Efrim Menuck fronts the band currently named Thee Silver Mt. Zion Memorial Orchestra & Tra-La-La Band—a band whose appellation, along with its sound, changes and grows with each new release. Currently, the band is a seven-piece composed of (among other instruments) violins, guitars, and a cello—and group choral chanting. Their newest release, Thirteen Blues for Thirteen Moons, finds the band in a more aggressive, rock-edged mood than usual, supplanting their experimental punk backgrounds (Menuck, along with the band’s violinist and bassist, also play in the band Godspeed You! Black Emperor). Just landed from their European tour, Menuck graciously filled us in on the band’s philosophy, writing habits, and the Facebook invasion of Canada.
I can't make up my mind whether your music and the imagery of your lyrics and albums reminds me more of old Baptist church spirituals, or old Jewish ones. Is that intentional?
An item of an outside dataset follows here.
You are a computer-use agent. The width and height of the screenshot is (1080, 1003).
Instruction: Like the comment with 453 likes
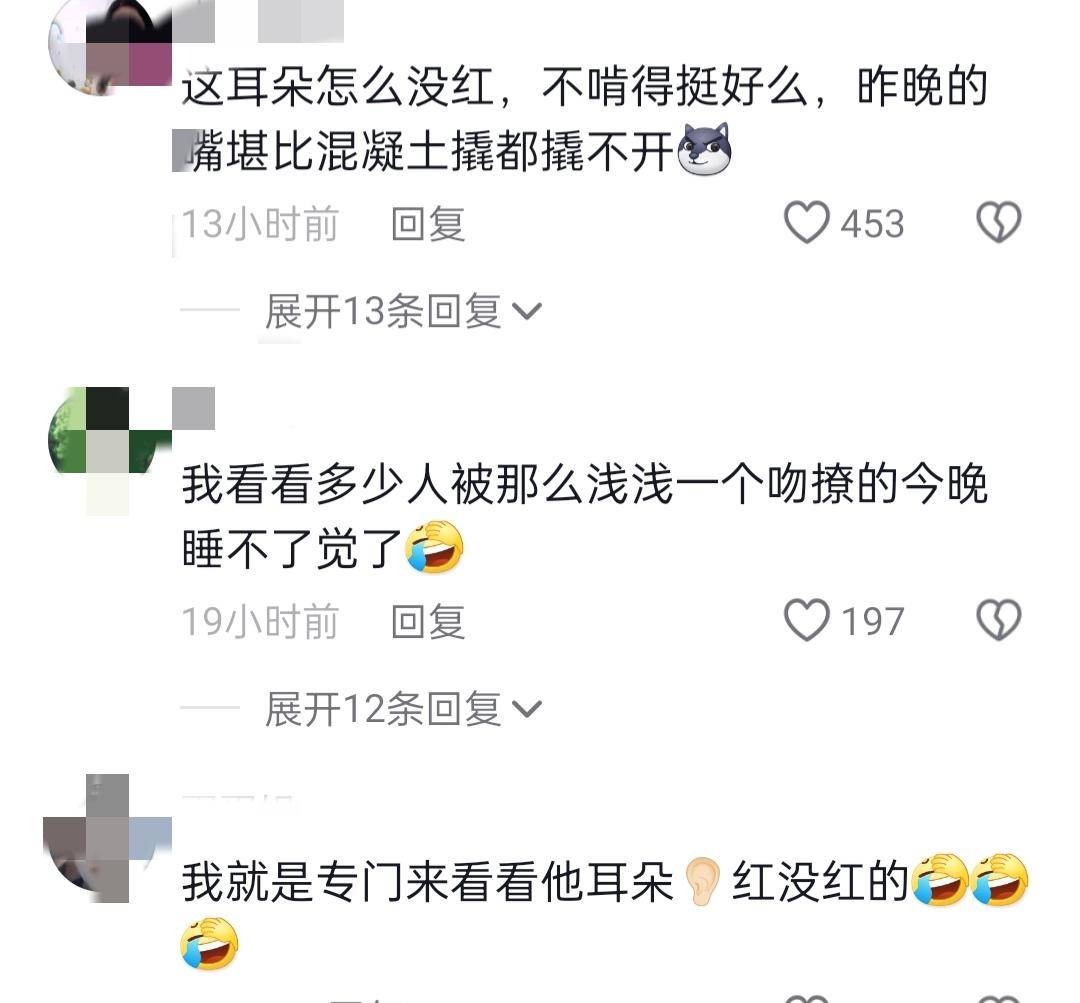[x=807, y=223]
We grab water from both of those rivers, because faith is a lovely thing, even if you don't believe in God. It's partly why the band is named after Mt. Zion—it's the holy mountain in the awful desert that illuminates the choruses of Baptist hymns, dusty klezmer tunes, and 6-minute dubplates. Also, I spent grades one through nine at Hebrew day school, and came home every night to my atheist father, who would try to undo any little thing I’d happened to learn that day.
This means that, somewhere in my little pea-brain, there's a knotted scar where the secular and the godly have fused; means that I tend to see things in terms of good and evil, write large, and means that I believe in congregations, hymns and prayers but not in God, so when I try to put words together to sing on top of this music that we all write together, that jumble just pours out of me, worried and conflicted and messy as hell.
Critics keep talking about your music as protest music, but it seems less like specific issue-oriented protests than protesting the system in general—a nonspecific cry to start over, build anew.
Yeah, for us it's all a raucous blues or joyful punk-rock implosion, but if we had to semaphore our primary complaints and concerns, it'd probably go something like this: The world's a mess, and we're led by murderous thieves who keep dragging us unwillingly ever closer to the gaping precipice.
What's your writing process like? Does one person come up with an idea for a song, or do you all start jamming and then run with it?
Our writing process is slow and backwards. We start with a handful of riffs, and hammer at them for hours on end, until some sort of rough counterpoints start to bloom. Then we break it all into little pieces, strew ’em all over the floor of our jamspace and then put them back together again as best we can. When the whole teetering pile is almost structurally sound, I'll start throwing words at it, and tangles of melody too, to harmonize with us all singing at once.
Then we bring these songs with us on the road and dump them into the laps of whatever audience has blessed us with their kindness and grace on any given night, and repeat that narrative, like long laps on a dimly-lit track, until the song itself is weathered, dented and true.
Is the music scene in Montreal going through a real golden age, or is it just attracting more attention? What's it like up there?
No, it's no golden age in Montreal right now. Skyrocketing rents, an overabundance of Facebook-obsessed university students, and an oversaturation of self-promotional A&R types has led to a state of affairs whereby most gigs glow with the impermanence of a flash-mob instead of any sort of self-sustaining community.
There's still a bunch of tiny, crucial glimmering flames though, and, like in any large city, there's a constant surplus of good people doing good work in the lovely shadows.
Are there a lot of Jews involved in the scene? Is it a coincidence, or did you grow up with other people who were into the same influences as you were?
No more Jews than any other scene, I guess; Mt. Zion's got four Jews and three goys, but most of Montreal's Jews took off when the FLQ [the extremist Front de liberation du Québec] started planting mailbox bombs in the early seventies. I spent most of my punk-rock adolescence being the only Jew in the room, so it's nice to feel a little less isolated these days, especially ’round the high holidays.
In "Blindblindblind," you sing, "My the light of our striving still shine." It almost feels like a prayer for something beyond—beyond the album, beyond the band, a kind of creative immortality. How do you want your music to be remembered?
Bad endings can ruin even the best story, so the only thing I know for sure is how I don't want things to end—the world is not a kind place for musicians, and there are very few happy endings in the grand historia de la rock, means that I don't want die poor and alone, nor do I want to be the vain jerk in the diaper stinking up the stage at the retro-festival, and while I hope that our band's stubborn little discography still glimmers with its own hard-won internal logic 30 years from now, I’m more concerned with a more achievable type of permanence. Good friends, a healthy family, and a couple of crucial smudges and footprints across our collective histories sounds more than pretty good to me.